* _CONSIGNES DE L'EXERCICE_:
1. Extrayez du texte sur l'économie française tout le passage qui va de « Parmi les atouts, peuvent » jusqu'à « Recherche – Développement. ».
2. D'après le texte sur l'économie française, quel pays devance la France au sein de la zone euro en tant que puissance économique ?

* _DOCUMENT SOURCE_:
== == ==

Forces et faiblesses de la France 

Forces et faiblesses de la France 

Deuxième puissance économique de la zone euro, après l’Allemagne, la France est souvent pointée du doigt pour ses faiblesses. Elle n’en conserve pas moins quelques atouts non négligeables qui pourraient permettre à terme un redressement.

La liste des faiblesses économiques de la France est longue et connue. Figurent dans cette liste, le taux d’emploi faible, la désindustrialisation, la disparition des gains de productivité, le recul du niveau des compétences et la progression de l’endettement. 

Parmi les atouts, peuvent être cités la force de l’épargne, la reprise de l’investissement des entreprises et l’augmentation des dépenses de Recherche – Développement.

== == ==

(Relevés de texte et de pointage d'éléments)
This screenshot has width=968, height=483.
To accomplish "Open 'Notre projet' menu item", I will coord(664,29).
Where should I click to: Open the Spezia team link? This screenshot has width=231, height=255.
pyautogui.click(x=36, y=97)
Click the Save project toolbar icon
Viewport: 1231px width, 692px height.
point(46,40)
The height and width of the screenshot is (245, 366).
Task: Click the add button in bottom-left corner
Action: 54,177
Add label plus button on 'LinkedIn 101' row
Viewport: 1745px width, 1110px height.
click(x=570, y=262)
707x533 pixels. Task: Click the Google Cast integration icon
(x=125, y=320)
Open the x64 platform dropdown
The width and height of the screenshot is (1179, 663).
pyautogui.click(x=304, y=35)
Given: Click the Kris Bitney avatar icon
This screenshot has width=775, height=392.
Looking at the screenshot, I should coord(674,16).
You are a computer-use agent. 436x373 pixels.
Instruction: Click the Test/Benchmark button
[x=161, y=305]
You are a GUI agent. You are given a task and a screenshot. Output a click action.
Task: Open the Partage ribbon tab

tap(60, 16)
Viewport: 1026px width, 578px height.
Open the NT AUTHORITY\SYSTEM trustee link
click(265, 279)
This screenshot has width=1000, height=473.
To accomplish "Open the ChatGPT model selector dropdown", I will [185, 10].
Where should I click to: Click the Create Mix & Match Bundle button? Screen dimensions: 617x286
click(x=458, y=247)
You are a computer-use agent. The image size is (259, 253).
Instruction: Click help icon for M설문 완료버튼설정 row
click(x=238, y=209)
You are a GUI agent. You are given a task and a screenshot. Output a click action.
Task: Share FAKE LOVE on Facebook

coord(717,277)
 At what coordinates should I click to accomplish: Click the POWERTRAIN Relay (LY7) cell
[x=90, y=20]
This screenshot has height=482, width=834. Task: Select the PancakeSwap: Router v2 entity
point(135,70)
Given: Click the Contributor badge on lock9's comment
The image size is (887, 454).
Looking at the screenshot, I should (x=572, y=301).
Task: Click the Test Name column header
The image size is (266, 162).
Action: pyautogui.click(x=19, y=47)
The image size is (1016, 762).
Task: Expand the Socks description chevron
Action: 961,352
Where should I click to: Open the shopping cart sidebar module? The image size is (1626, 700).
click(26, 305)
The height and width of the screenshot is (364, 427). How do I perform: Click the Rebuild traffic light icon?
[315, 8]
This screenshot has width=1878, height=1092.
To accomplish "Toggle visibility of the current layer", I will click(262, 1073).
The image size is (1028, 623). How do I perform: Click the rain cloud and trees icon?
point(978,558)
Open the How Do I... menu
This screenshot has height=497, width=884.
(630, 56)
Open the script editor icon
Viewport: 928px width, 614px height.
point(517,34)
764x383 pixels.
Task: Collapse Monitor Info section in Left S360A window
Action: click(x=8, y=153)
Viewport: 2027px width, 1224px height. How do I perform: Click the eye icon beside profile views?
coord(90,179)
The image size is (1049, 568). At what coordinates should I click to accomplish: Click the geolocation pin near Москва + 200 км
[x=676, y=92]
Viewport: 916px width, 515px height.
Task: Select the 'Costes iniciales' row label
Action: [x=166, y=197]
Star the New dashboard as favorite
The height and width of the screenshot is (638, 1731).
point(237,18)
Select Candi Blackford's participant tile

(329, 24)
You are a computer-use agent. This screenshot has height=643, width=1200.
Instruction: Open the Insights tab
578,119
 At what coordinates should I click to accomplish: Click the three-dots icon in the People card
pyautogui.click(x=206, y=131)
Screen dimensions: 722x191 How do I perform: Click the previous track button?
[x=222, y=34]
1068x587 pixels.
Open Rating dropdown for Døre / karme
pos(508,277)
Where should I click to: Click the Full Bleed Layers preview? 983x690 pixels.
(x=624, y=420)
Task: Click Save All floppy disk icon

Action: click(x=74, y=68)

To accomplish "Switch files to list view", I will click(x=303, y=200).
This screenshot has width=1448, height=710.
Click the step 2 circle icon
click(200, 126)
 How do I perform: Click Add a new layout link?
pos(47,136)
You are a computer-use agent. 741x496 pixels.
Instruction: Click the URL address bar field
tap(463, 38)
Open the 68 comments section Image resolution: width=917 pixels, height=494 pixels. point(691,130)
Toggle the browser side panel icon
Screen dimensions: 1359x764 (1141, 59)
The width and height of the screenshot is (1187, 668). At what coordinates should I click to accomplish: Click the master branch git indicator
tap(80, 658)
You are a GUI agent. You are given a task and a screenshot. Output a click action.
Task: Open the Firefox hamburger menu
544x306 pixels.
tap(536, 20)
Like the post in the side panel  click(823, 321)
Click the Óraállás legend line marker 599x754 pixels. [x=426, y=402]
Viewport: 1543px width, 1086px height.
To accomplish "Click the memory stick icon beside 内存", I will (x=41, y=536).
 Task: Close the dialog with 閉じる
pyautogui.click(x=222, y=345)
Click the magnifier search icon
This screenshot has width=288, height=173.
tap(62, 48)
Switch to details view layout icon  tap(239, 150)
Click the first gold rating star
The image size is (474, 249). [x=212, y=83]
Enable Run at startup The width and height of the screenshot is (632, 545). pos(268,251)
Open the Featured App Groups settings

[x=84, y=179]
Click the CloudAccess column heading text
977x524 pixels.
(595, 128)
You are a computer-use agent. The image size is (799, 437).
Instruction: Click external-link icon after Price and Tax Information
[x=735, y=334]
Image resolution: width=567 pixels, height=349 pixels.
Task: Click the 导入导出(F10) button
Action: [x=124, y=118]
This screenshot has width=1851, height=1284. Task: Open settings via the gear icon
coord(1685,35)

== == ==

* _RÉSULTATS DE L'EXERCICE_:
1.
Parmi les atouts, peuvent être cités la force de l’épargne, la reprise de l’investissement des entreprises et l’augmentation des dépenses de Recherche – Développement.

2. L'Allemagne.